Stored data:
>>>
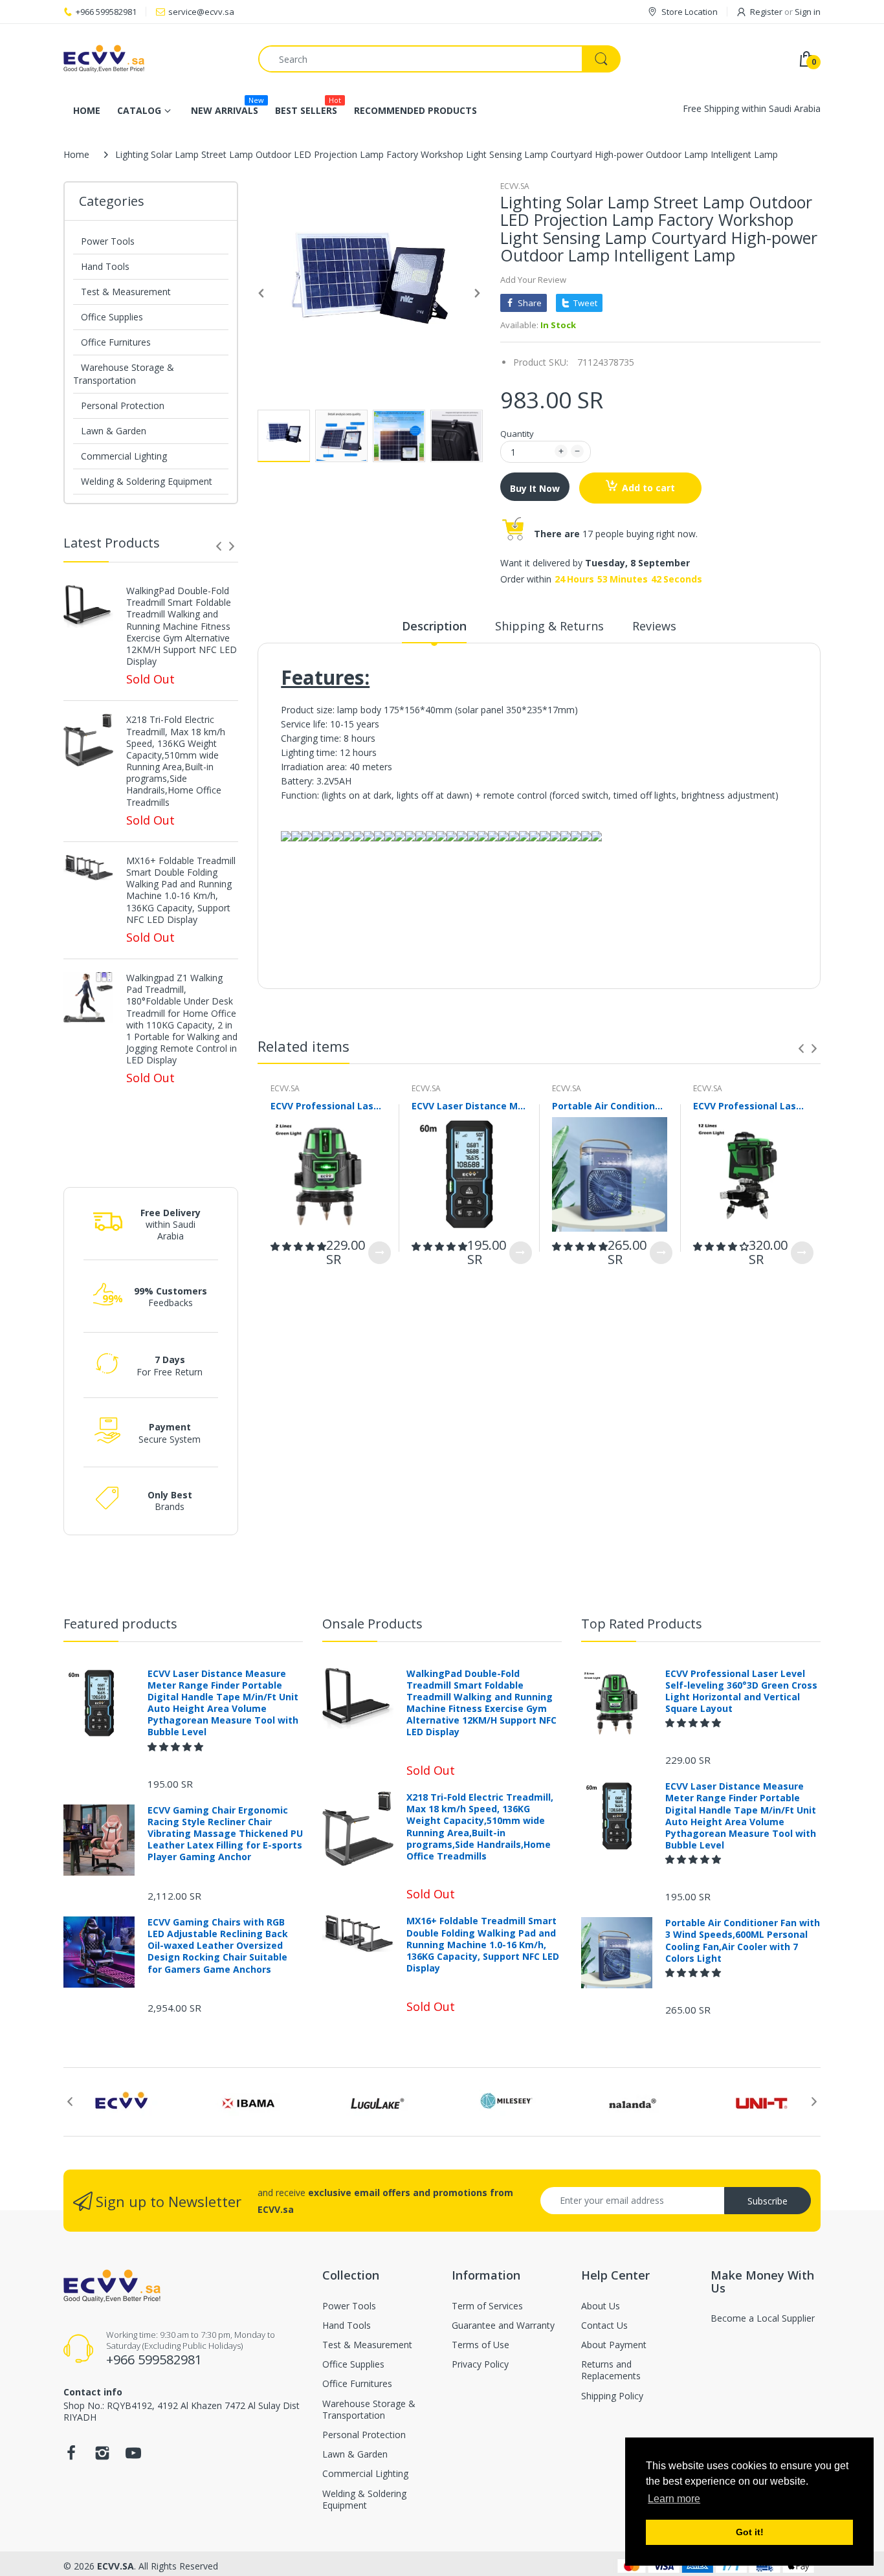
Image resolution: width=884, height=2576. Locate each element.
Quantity (517, 433)
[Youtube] (133, 2456)
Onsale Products (372, 1623)
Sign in (808, 11)
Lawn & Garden (113, 431)
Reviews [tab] (654, 626)
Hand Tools (105, 266)
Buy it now (535, 488)
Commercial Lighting (124, 456)
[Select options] (379, 1252)
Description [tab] (434, 626)
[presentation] (218, 546)
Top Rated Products (641, 1623)
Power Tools (108, 241)
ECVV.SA (514, 186)
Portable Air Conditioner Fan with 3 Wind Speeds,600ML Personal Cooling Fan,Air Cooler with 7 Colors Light (609, 1106)
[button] (298, 1246)
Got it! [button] (750, 2532)
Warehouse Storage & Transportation (123, 373)
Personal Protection (122, 405)
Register (766, 11)
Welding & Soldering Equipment (146, 481)
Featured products (120, 1623)
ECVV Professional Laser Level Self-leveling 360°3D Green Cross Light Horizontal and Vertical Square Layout (328, 1106)
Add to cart (648, 488)
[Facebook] (71, 2456)
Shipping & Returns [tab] (549, 626)
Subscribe (767, 2201)
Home (76, 154)
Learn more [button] (674, 2498)
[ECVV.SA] (151, 59)
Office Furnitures (116, 342)
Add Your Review (533, 279)
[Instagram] (102, 2456)
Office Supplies (112, 317)
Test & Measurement (126, 291)
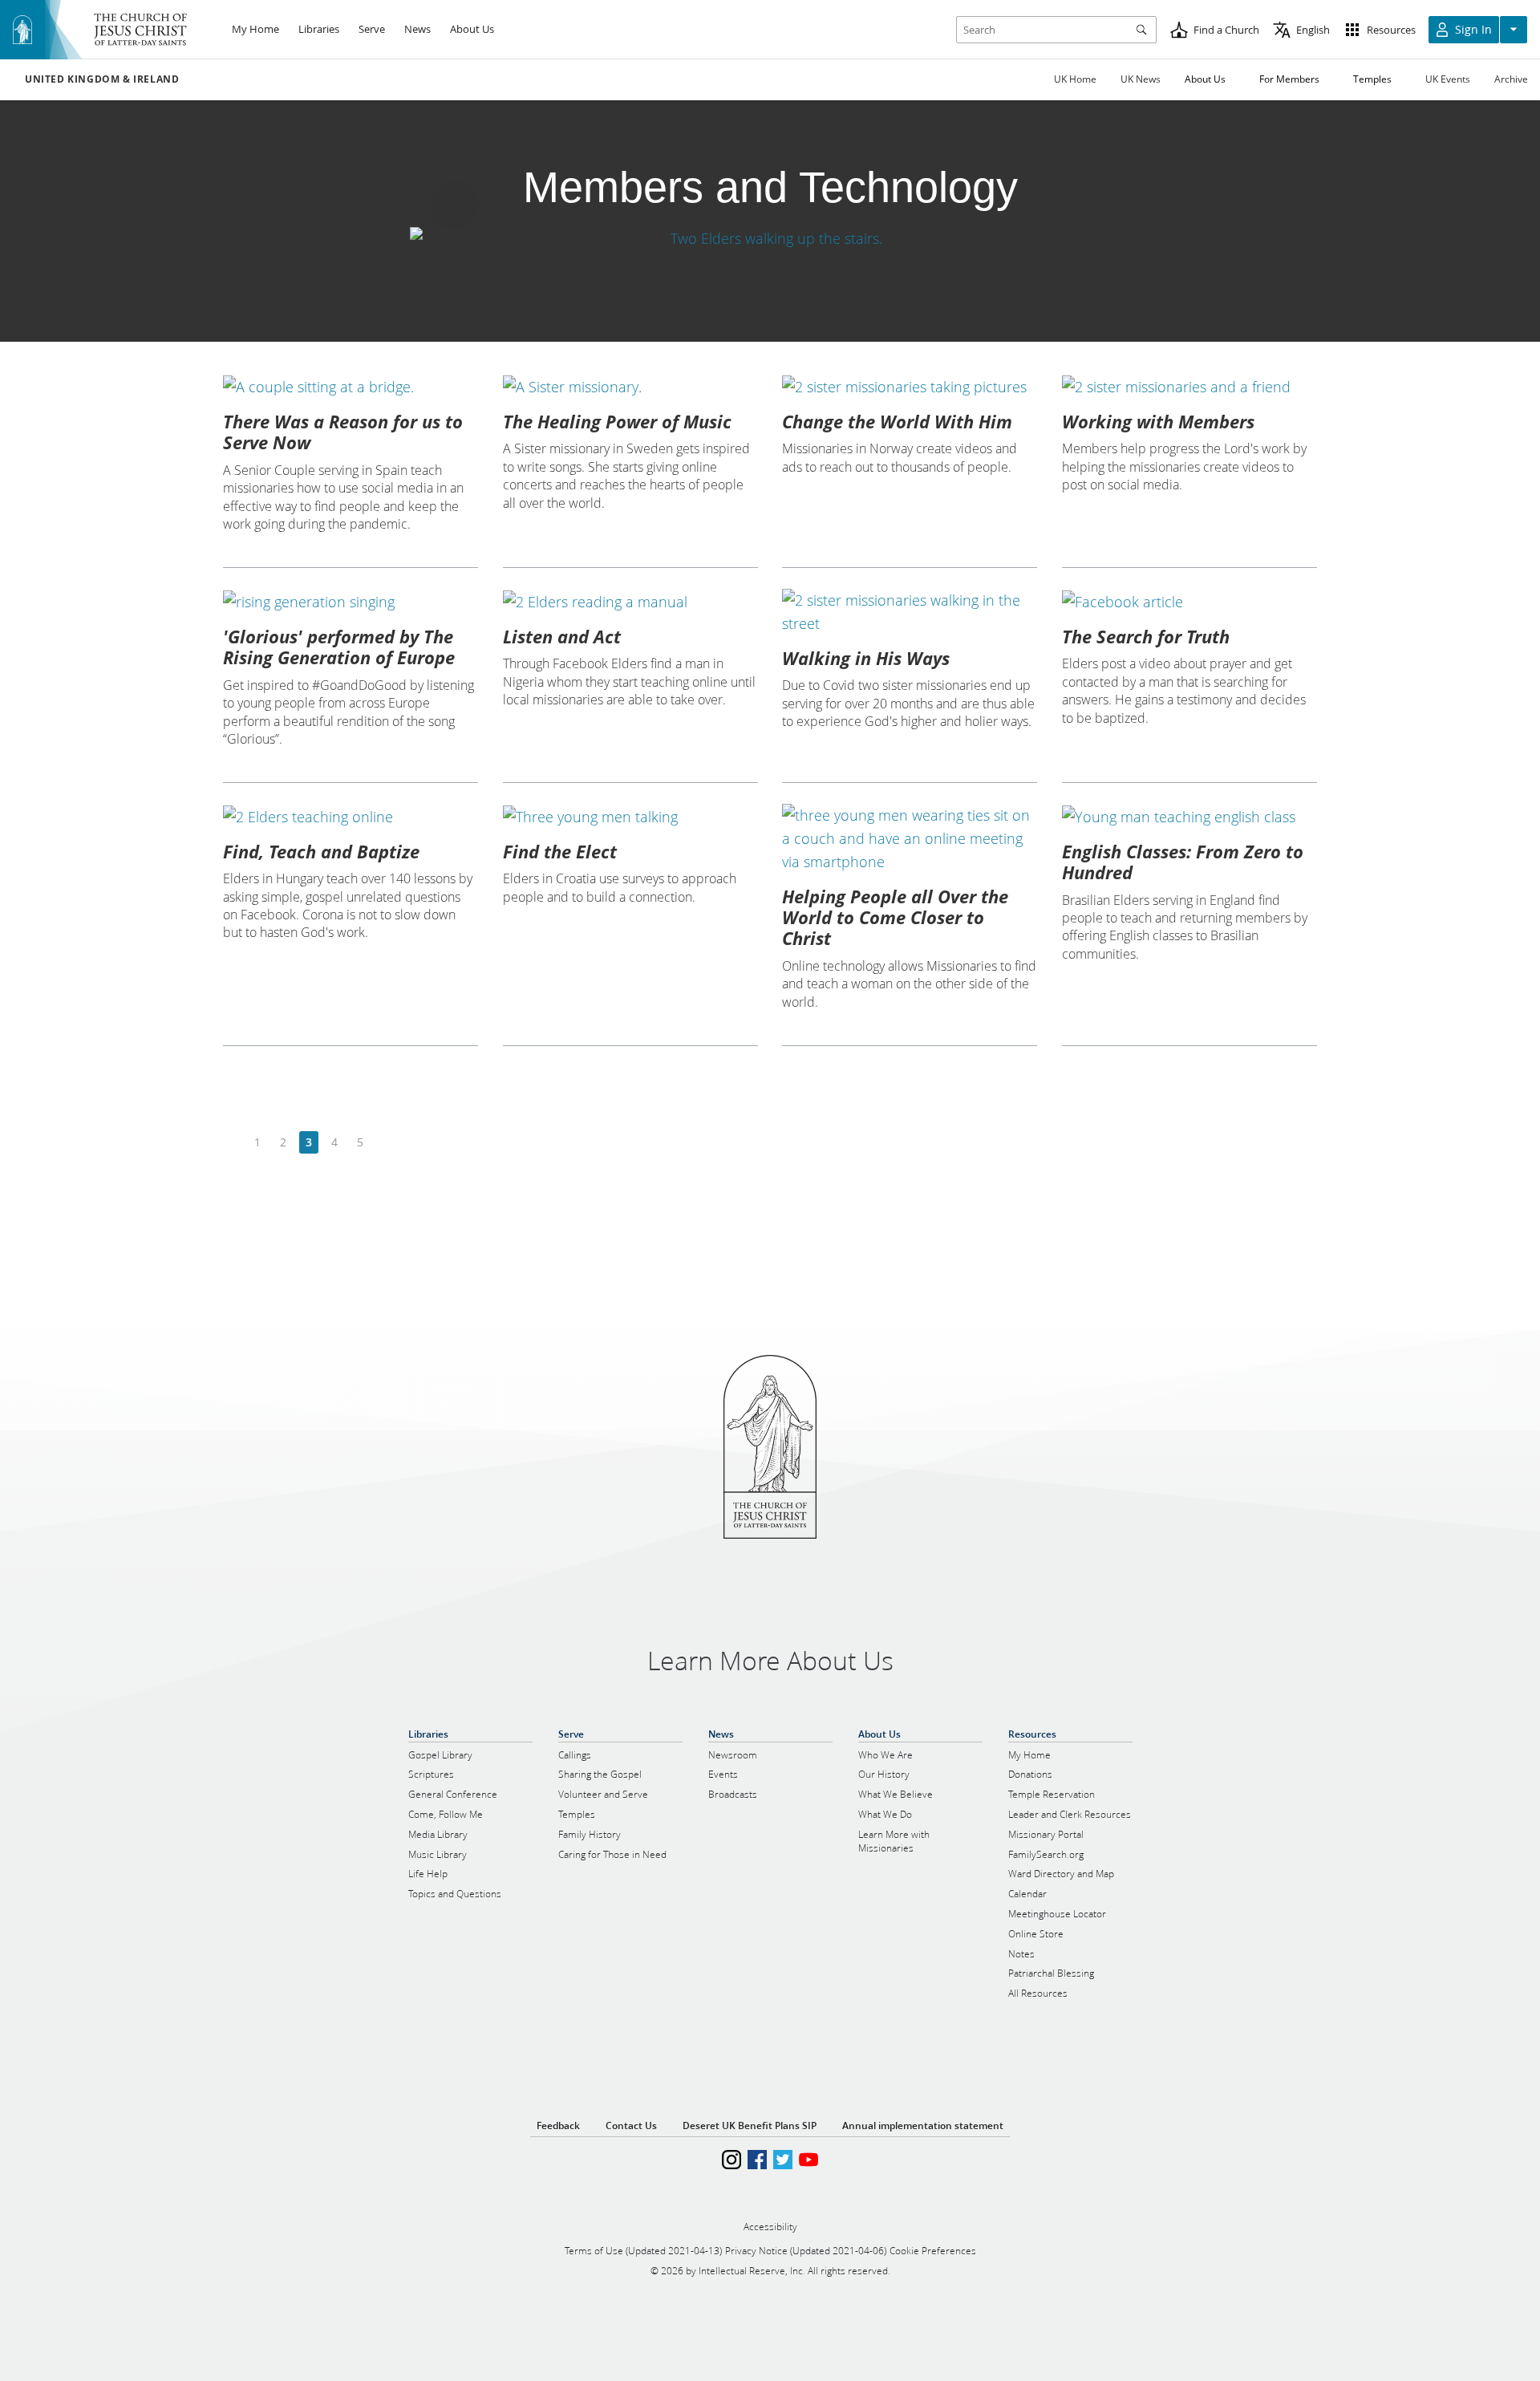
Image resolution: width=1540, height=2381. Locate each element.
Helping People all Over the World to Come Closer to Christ (895, 917)
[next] (385, 1142)
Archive (1511, 79)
<<<
* Your assignment
For each line above that contains the word "Office", make a copy.

* Response for this exercise
Office Furnitures (116, 342)
Office Supplies (112, 317)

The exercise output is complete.